No total, o investimento global supera os 9 milhões e 200 mil euros, com cofinanciamento de 50 por cento do FEDER sobre o valor considerado elegível e do Fundo Social Europeu, que comparticipou com 765 mil euros.

Atualmente, estão em curso quatro grandes operações no território da Arrábida, fruto desta parceria intermunicipal, que abrangem áreas como o património natural e cultural e o turismo. É o caso do PRARRÁBIDA – Plano de conservação, valorização e promoção do património histórico, cultural e natural da Arrábida, e o HUB 10 – Plataforma Humanizada de Conexão Territorial, que tem como eixo central a melhoria da mobilidade e das acessibilidades num troço da Estrada Nacional 10 que conecta os três municípios.

Outras áreas alvo de intervenção conjunta dos concelhos arrabidinos são a mobilidade suave, através do Ciclop 7 – Rede Ciclável da Península de Setúbal, responsável, por exemplo, pela criação de 32 quilómetros de ciclovias com conexões intermunicipais, e a saúde, bem-estar e inclusão social, por intermédio do programa PRIA – Percursos em rede para a inclusão ativa.

Com a criação desta marca, os três municípios reafirmam o compromisso, já de olhos postos no futuro e no próximo quadro comunitário de apoio e, no âmbito do GIM – Grupo de Trabalho Intermunicipal Palmela, Sesimbra e Setúbal, que coordena a dimensão técnica da parceria, foram definidos três eixos principais de atuação. São exemplo as Smart Cities, tendo por objetivo a elevação do território Arrábida ao estatuto de “Human & Happy Smart City”, com recurso às novas tecnologias e metodologias participativas. O “Planeamento e Ordenamento” é outro vetor relevante da estratégia definida para o “Território Arrábida”, com medidas que vão intervir localmente, com base num território comum, tendo em consideração a gestão holística da área de intervenção, atendendo às características sociogeográficas, através de instrumentos locais enquadrados nas políticas regionais, nacionais e europeias.

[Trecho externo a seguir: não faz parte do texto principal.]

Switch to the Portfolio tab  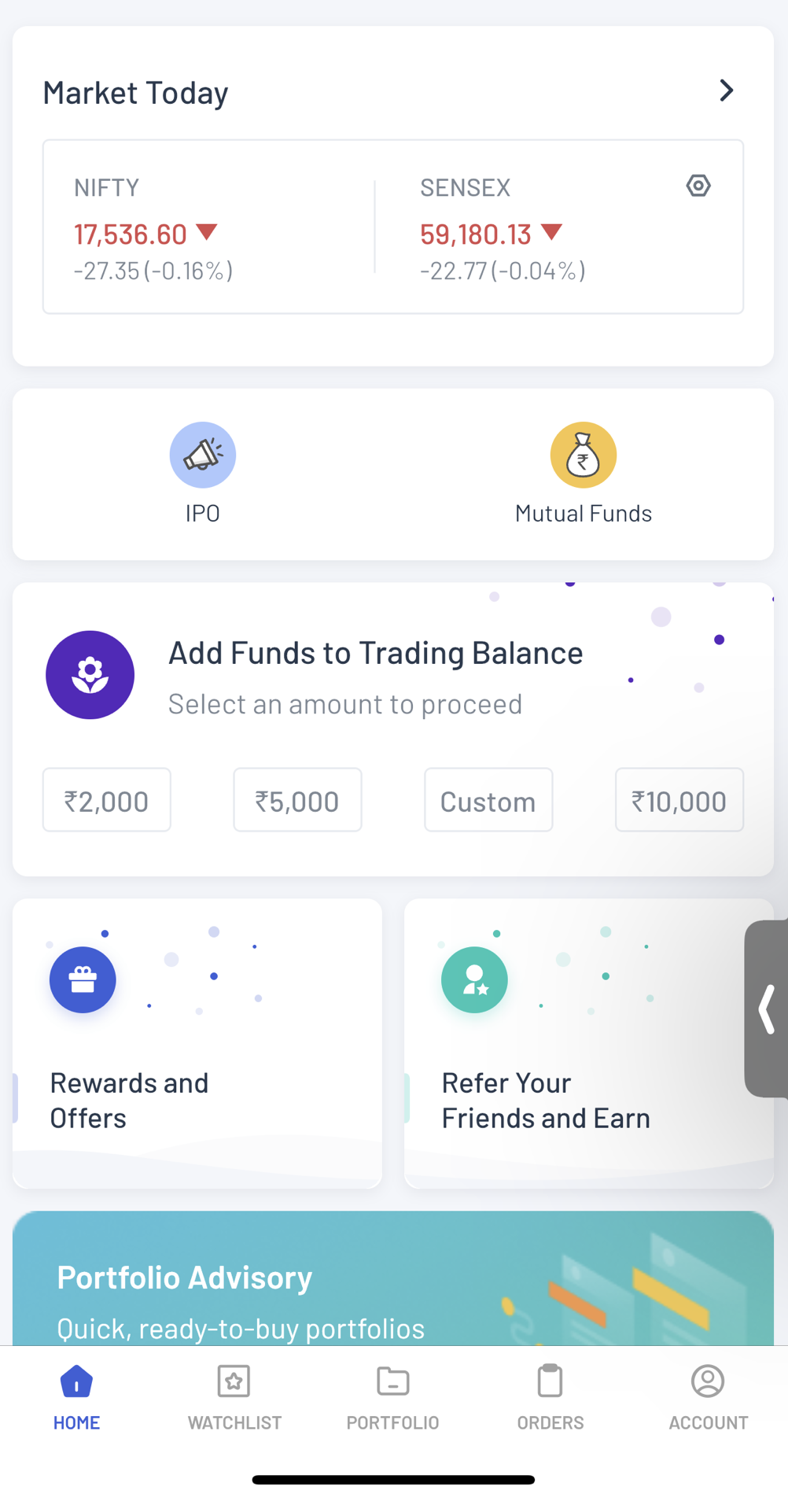(x=392, y=1397)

Palmela, Sesimbra e Setúbal comprometem-se, ainda, a apostar na “Sustentabilidade Económica e Financeira do Território”, eixo destinado a promover ações de atuação relacionadas com questões como eficiência energética e descarbonização, o ciclo da água, a mobilidade e os transportes, a capacitação do território, das organizações e das pessoas, a competitividade do tecido empresarial, as economias Azul e Verde, a Economia Circular e a Indústria 4.0.

No enquadramento do projeto, o presidente da Câmara Municipal de Palmela, Álvaro Balseiro Amaro, realçou que, «num mundo em permanente competição, Palmela, Sesimbra e Setúbal dão mais um forte exemplo da cultura de rede que distingue a região e assumem, por vontade própria, uma parceria que se consubstanciou, em 2017, na assinatura de uma declaração de compromisso» e acrescentou que «os quatro projetos estruturantes que definimos como prioritários têm avançado no terreno e começam, já, a dar frutos e a causar profundas alterações na forma como olhamos este território e perspetivamos um futuro que se nos coloca recheado de desafios».

Francisco Jesus, presidente da Câmara Municipal de Sesimbra relembrou que é necessário um novo olhar sobre a região, para que os municípios da Península de Setúbal «possam ter da Administração Central o apoio e o investimento público tão necessário a esta pérola que une os três municípios».

Esta aposta a médio e longo prazos na gestão do território comum, enalteceu Maria das Dores Meira, presidente da Câmara Municipal de Setúbal, transformará a centralidade na Arrábida «num bem que vai muito para lá dos limites da Serra Mãe».